American Rye was the “whiskey” of the Whiskey Rebellion (1791-94).  George Washington, who as President had imposed the excise tax that spurred the Rebellion and then mustered the militia to quell it, operated the largest distillery in America, and produced 11,000 gallons of Rye whiskey in 1799, shortly before his death.  And for the next 120 years, Rye remained a popular spirit of the American home and saloon – until Prohibition (1920-33).

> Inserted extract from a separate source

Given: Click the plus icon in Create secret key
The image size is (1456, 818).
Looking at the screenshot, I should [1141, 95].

Those lean thirteen years drained the spirit for Rye, and following repeal, Rye languished, nearly extinct to the American drinker.  When it did garner attention in popular culture, it wasn’t good, or was just plain misleading. In Billy Wilder’s 1945 film, The Lost Weekend, Ray Milland’s alcoholic Don Birnam prefers a bottle of Rye, and in Don McLean’s 1971 hit single, “American Pie”, “them good old boys… drinkin’ whiskey and rye” make it sound as though Rye is something other than whiskey.

A Rye Comeback
By the time I was old enough to enter a Pennsylvania State Store without getting the boot for want of a valid ID, American Rye was represented by a scant stock of Old Overholt and Jim Beam Straight Ryes (both distilled and bottle by the Jim Beam Co.) – which were filed under “Bourbon”.  Today, established distillers like Austin Nicols, Buffalo Trace, Four Roses, and Heaven Hill also produce American Rye, while upstart distilleries like Copper Fox (Sperryville, VA) and Catoctin Creek (Purcellville, VA) are taking it in new directions.  Even the receipe used by George Washington is again in production, thanks to the reconstruction of Washington’s Distillery at Mount Vernon, Virginia.

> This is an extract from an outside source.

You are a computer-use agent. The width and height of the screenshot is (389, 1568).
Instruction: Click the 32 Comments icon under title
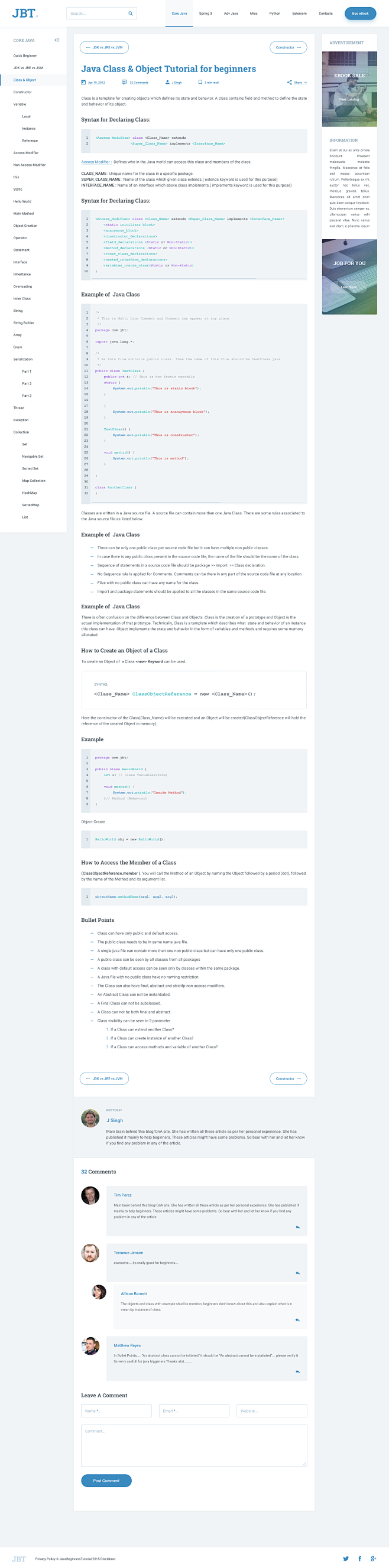[x=124, y=82]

For reasons unknown to me, American Rye is still sold off the Bourbon shelves in Virginia ABC and Pennsylvania State Stores – and I suspect that’s the trend wherever whiskey is sold.  But pining for American Rye to have it’s own sales slot misses the more important point: since the mid-1990s, there’s more of it, and it IS back on the shelves.  And that’s something that should give experienced Rye drinkers and adventurous whiskey drinkers alike cause to raise a glass.

One comment

  1. Thanks for including us in your list of new American Ryes. Please note the correct spelling though is “Catoctin”. Thanks again. Great article.